**Work to complete**
Please return only the lines between the line with "Task: Confirm the" and the final line of the entries, both included, and exclude pictures.

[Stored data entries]
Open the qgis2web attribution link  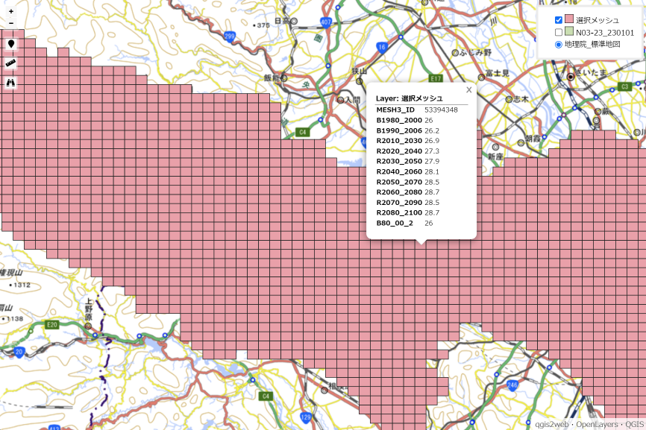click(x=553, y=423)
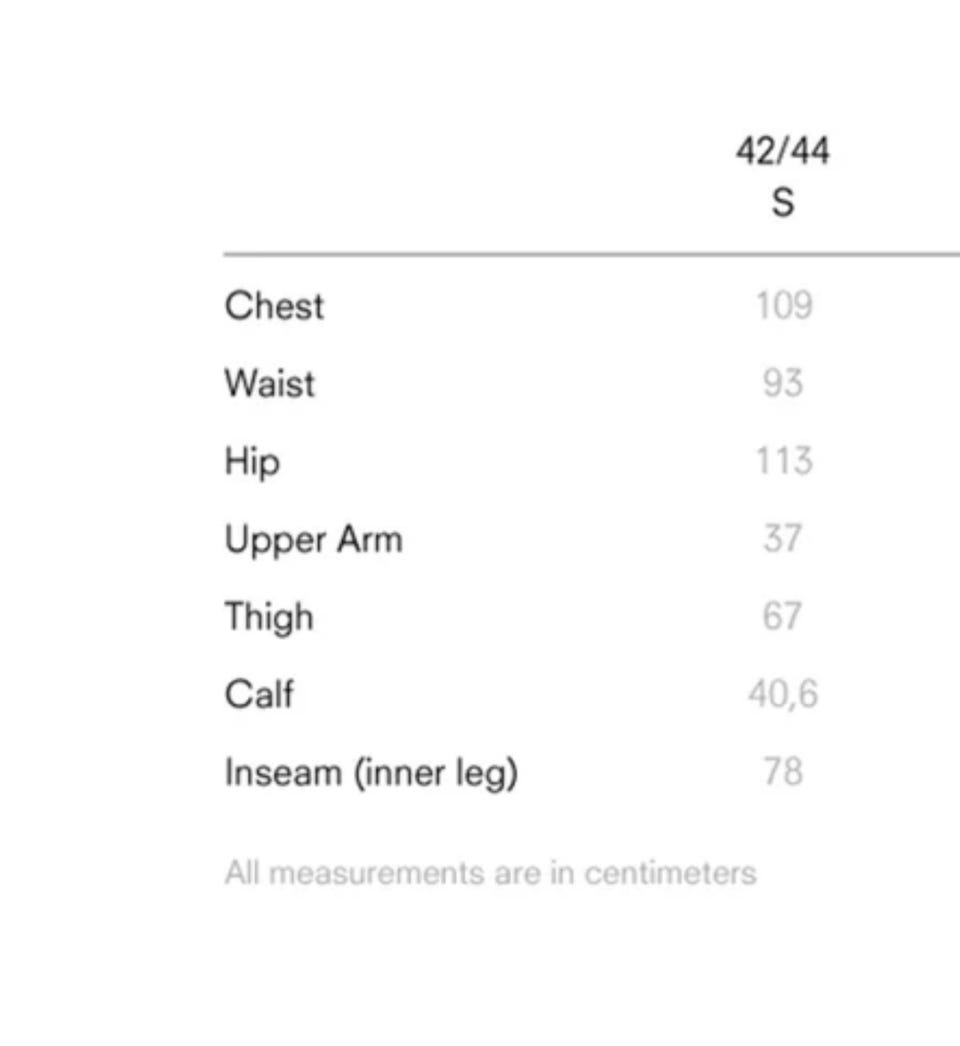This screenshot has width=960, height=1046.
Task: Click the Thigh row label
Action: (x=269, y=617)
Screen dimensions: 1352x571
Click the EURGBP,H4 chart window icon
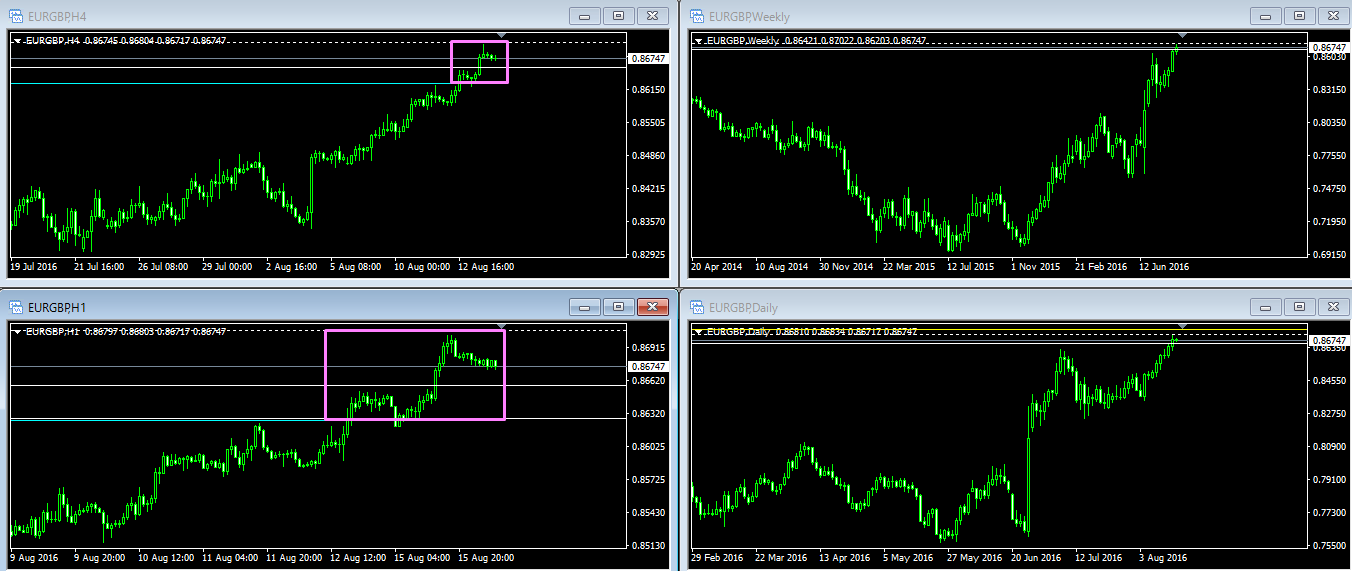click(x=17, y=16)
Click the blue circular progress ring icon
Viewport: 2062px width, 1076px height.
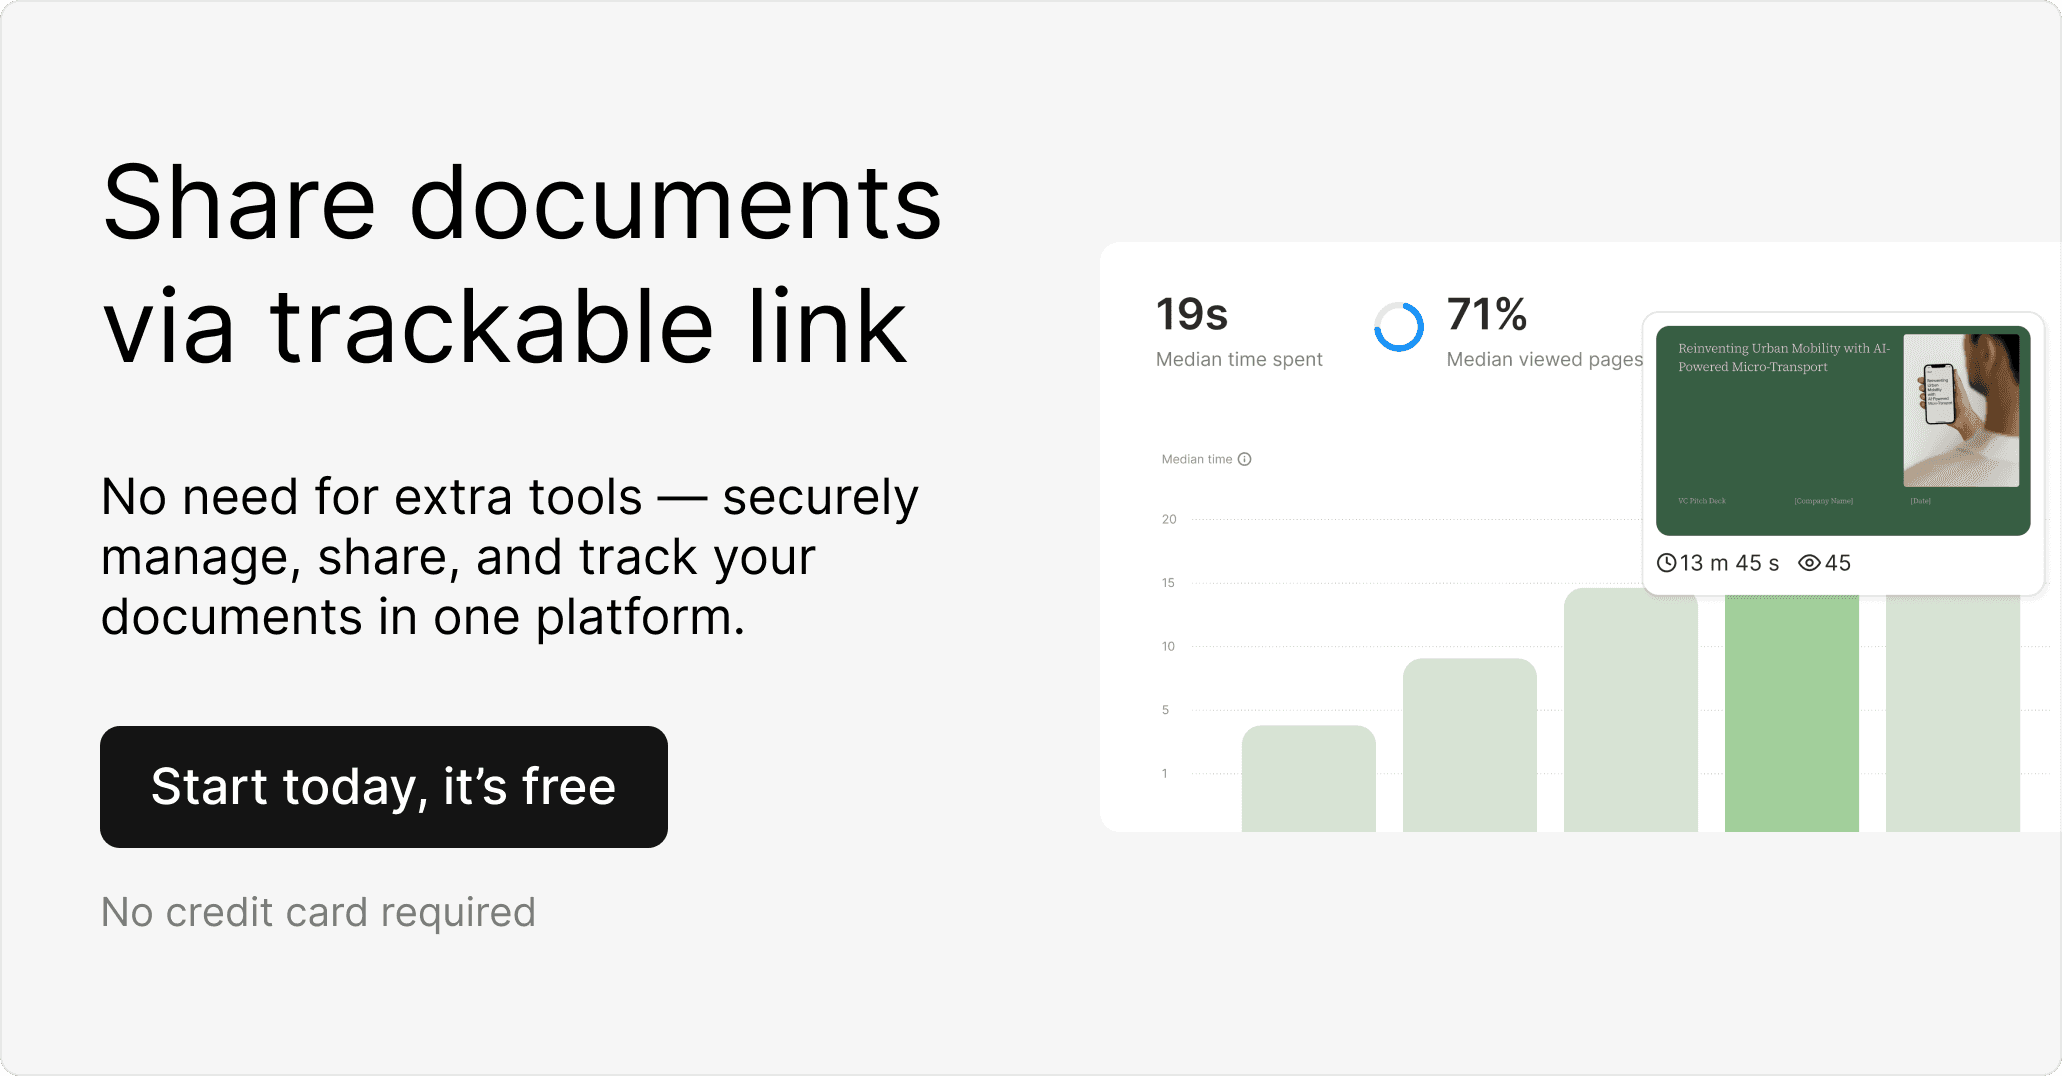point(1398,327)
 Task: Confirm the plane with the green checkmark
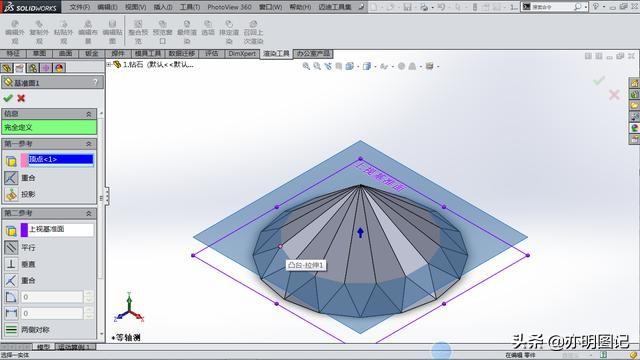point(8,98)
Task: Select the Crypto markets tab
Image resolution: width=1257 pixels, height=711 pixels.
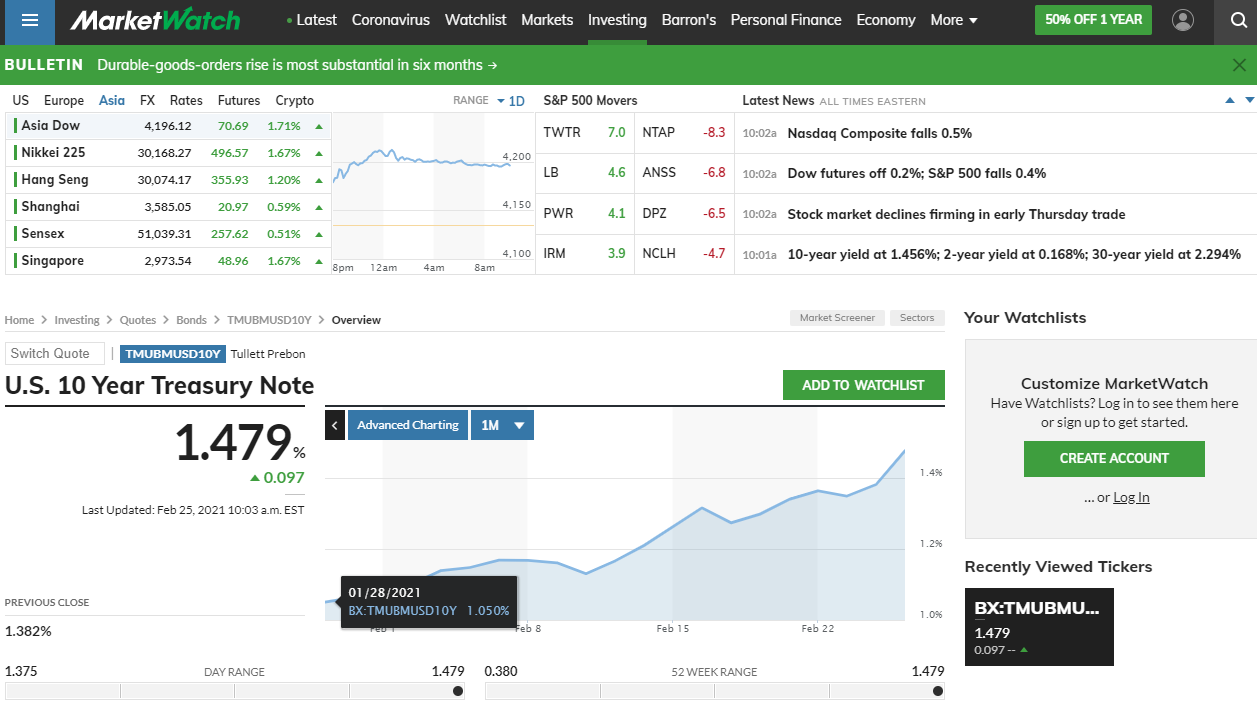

**Output of the exercise**
 Task: Confirm the plane with the green checkmark
point(8,98)
Task: Select the Crypto markets tab
Image resolution: width=1257 pixels, height=711 pixels.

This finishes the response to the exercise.